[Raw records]

_ _ _ _ _ _ _

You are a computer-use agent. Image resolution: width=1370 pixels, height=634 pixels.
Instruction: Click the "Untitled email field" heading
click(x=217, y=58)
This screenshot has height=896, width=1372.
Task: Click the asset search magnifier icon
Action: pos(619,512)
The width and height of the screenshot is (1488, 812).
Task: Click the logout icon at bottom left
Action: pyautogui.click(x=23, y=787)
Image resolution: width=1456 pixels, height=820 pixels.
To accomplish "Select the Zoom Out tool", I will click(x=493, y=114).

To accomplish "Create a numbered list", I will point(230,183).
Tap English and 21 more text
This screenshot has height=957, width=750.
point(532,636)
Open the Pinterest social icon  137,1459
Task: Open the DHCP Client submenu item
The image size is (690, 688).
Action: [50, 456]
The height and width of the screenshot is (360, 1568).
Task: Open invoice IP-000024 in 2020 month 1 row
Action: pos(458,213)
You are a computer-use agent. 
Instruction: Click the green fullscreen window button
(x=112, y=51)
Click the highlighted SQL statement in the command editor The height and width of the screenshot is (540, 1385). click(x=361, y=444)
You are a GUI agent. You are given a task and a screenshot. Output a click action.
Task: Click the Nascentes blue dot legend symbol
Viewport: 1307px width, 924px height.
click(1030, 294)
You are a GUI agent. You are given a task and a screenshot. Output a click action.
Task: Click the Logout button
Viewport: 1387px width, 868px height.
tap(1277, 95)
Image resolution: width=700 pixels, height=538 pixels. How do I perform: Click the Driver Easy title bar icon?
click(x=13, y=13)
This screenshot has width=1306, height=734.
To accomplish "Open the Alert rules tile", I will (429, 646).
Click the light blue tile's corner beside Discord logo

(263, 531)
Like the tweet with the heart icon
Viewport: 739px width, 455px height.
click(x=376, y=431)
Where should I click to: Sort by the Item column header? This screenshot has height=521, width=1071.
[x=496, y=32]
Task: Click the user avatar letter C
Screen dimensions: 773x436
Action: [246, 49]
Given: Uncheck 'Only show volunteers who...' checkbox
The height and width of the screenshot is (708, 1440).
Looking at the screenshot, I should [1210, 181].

_ _ _ _ _ _ _

- Task brief
Set down, word for word, the lines from the one containing "Task: Click the user avatar letter C" through the end of the records, both ends included.

- Written response
Task: Click the user avatar letter C
Screen dimensions: 773x436
Action: [246, 49]
Given: Uncheck 'Only show volunteers who...' checkbox
The height and width of the screenshot is (708, 1440).
Looking at the screenshot, I should [1210, 181].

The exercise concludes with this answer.